So you’re a 20-something and stuck at a job you don’t like because:
- a. It wasn’t your first choice and
- b. It was something your parents signed you up for in the first place.
What are you supposed to do? Do you just suck it up and deal with it the rest of your life, hoping one that you get a new boss who I don’t know just doesn’t like the way you smell or something and instantly—yet also unceremoniously–fires you and can move on? Or do stop keeping your frustrations to yourself and just get out and go find something else to do. Do you need a better reason to do so? I’ve written down a couple down:
1. Relocation: Seeing and going somewhere new.
By now you’ve been in your undesired job for a few years now–hell, even a few days is enough–and you know the area like the back of your hand. And like the back of your hand it’s not much to talk about; everything is the same and will continue to be the same. “Variety is the spice of life” and you need to be somewhere else new and exciting. If you have a car then it’s time to drive somewhere your unfamiliar with your resume and good tie in hand. If you don’t have a car then take the bus or subway, if you’re used to the bus ride to work then take a different one. Explore your surroundings–and your options.
2. Meeting new people: Preferably your own age.
One of the many reasons a job isn’t the job for you is that there’s no one around to relate to. Everyone’s older than you and has work there for longer, making you feel like this, too, is where you should be for the rest of your life. You need something with people who share the same interests as you to liven up the hours from clock-in to clock-in. Who knows? Maybe you all can be friends outside of work and hang out and help each achieve the goals you all want in the first place.
3. Change in uniform: Or no uniform at all!
We’re all a little fashion conscious and nothing bruises the ego more than having to wear the same gaudy outfit every day and having people see you in it, particularly when it’s your one day off of the week and nobody recognizes you without your checked-listed approve khakis and worn out name tag. It’s okay to express yourself in however way you see fit and a new job with a dress code more suitable (hehe, clothing pun) to your taste can help with that, as well as your disposition to customers.
4. Showing that you’re making progress in life.
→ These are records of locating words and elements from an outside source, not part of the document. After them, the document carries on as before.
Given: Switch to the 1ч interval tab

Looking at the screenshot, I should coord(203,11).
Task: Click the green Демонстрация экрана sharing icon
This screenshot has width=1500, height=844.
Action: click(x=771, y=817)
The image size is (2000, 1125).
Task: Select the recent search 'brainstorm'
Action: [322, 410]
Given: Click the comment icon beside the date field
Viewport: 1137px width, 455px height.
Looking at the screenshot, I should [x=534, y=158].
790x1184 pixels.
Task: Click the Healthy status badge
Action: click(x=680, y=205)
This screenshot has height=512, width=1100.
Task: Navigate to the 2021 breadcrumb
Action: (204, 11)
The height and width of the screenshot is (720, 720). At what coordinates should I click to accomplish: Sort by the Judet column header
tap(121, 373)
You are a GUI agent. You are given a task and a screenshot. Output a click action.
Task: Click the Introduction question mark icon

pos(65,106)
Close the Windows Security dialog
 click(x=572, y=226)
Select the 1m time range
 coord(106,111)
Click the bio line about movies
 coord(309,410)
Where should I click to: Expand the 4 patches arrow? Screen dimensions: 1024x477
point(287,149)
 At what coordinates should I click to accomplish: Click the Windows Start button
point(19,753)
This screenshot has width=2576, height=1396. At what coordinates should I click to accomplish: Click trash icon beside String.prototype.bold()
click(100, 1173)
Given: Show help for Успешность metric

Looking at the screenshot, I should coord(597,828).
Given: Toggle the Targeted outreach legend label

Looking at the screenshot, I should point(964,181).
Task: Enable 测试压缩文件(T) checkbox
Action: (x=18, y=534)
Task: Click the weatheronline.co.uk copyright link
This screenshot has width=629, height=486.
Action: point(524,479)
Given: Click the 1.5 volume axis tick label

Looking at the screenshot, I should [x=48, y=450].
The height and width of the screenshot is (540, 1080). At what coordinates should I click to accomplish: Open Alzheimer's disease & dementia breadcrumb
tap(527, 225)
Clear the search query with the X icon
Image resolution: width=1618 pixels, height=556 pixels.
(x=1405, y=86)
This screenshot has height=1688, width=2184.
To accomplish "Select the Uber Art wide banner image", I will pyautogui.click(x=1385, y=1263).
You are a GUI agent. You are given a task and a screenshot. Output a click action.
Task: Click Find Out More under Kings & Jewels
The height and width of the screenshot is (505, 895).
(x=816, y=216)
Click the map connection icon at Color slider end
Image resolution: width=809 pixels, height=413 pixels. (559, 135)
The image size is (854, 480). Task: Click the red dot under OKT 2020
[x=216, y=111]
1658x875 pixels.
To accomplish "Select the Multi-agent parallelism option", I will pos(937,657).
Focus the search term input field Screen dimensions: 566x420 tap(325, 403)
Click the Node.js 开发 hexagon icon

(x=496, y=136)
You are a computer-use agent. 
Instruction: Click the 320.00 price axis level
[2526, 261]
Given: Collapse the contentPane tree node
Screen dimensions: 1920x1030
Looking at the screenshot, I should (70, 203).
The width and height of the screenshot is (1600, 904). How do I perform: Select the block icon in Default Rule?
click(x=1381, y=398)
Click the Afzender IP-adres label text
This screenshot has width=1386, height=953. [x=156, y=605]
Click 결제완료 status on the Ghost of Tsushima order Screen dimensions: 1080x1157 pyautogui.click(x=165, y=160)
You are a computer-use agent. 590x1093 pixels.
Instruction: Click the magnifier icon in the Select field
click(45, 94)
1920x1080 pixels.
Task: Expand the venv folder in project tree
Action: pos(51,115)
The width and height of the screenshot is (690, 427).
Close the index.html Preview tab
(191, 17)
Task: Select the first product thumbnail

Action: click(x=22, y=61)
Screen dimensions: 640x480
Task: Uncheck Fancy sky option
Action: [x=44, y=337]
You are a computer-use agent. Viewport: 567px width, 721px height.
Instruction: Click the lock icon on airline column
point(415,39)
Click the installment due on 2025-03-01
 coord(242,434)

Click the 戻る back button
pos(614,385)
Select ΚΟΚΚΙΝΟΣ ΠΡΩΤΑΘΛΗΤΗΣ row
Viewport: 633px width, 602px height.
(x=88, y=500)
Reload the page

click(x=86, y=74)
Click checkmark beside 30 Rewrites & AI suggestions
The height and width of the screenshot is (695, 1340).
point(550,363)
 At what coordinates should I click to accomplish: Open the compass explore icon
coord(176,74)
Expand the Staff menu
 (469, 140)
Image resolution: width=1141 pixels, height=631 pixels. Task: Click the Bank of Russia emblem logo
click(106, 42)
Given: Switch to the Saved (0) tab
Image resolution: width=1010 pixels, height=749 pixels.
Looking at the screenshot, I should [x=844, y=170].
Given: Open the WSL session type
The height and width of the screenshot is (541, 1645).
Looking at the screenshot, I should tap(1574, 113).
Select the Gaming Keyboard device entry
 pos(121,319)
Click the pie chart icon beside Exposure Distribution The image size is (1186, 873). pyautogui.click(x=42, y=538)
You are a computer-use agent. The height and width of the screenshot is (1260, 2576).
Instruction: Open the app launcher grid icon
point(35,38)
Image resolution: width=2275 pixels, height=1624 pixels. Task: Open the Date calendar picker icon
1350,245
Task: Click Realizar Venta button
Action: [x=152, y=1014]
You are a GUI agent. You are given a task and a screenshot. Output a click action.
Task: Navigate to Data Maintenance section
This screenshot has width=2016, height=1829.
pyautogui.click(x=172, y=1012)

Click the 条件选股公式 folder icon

Going back to the idea that the job you’re currently in is nothing more than something your parents thought of while you couldn’t think of anything better at the time, getting a new job on your own is good to show to mom and dad that you’re growing as a person and are taking the steps to becoming a grown and mature adult. And venturing out into the unknown is good for yourself because it’ll prove that you can do anything you set your mind to.
5. It’ll look good on your resume.
You’re young, full of ideas, and above all else versatile. You want to try new things and prove what you’re capable of and want others to know it. Perhaps you’re also always kicking yourself for not doing better in school; actually going out and learning new skills can let you kick your GPA in the ass and stick your tongue out at your SAT score(s.)
6. Gives you something fresh to write about.
Who doesn’t have a blog now and who doesn’t want to appear to have rich, fulfilling life to transcribe to others? You don’t want to be the sour puss who whines about having nothing to write about and/or thinks their life isn’t all that interesting when comparing his/her self to others. This brings us to the next reason:
7. Because all of your friends on Facebook — whom you haven’t seen since high school — are living their lives and you want to stop being jealous of them.
Comparing yourself to others is the sure fire way to depress yourself into submission when you feel that you’re not doing what you believe you should be doing. Instead of always commenting on your old buddy’s pictures of his self, girlfriend and their new dog having a blast in another country with the reply, “I wish I was having that kind of fun” or something snarky and passive aggressive, you need to reevaluate yourself and start looking for a new career path.
8. Because you just want a new job, dammit!
Because you know for a fact that the job you’re in isn’t for you and need to change that fact. The world won’t stop for you and your gripes so it’s time to start catching up with it and have the courage to take the risk of leaving a secure job for something bolder. It doesn’t matter how much it pays nor how many hours your given because it’ll be the job you wanted.
9. Because you’re not always this bitter and angry — you’re actually quite dope, yo!
Are you afraid that if you get a new job then you’ll lose your “edge” and can’t be a sarcastic cynic who acts above everyone else for reason? Will the change reveal that you’re actually a pretty caring and nice person who likes the company of others–and most importantly, yourself–because you’re really a very capable and very intelligent young individual who doesn’t want to always come off as a cranky prick who does nothing but complain about life but then choose to not actively do anything about it?
The answers can’t be anything but “yes!”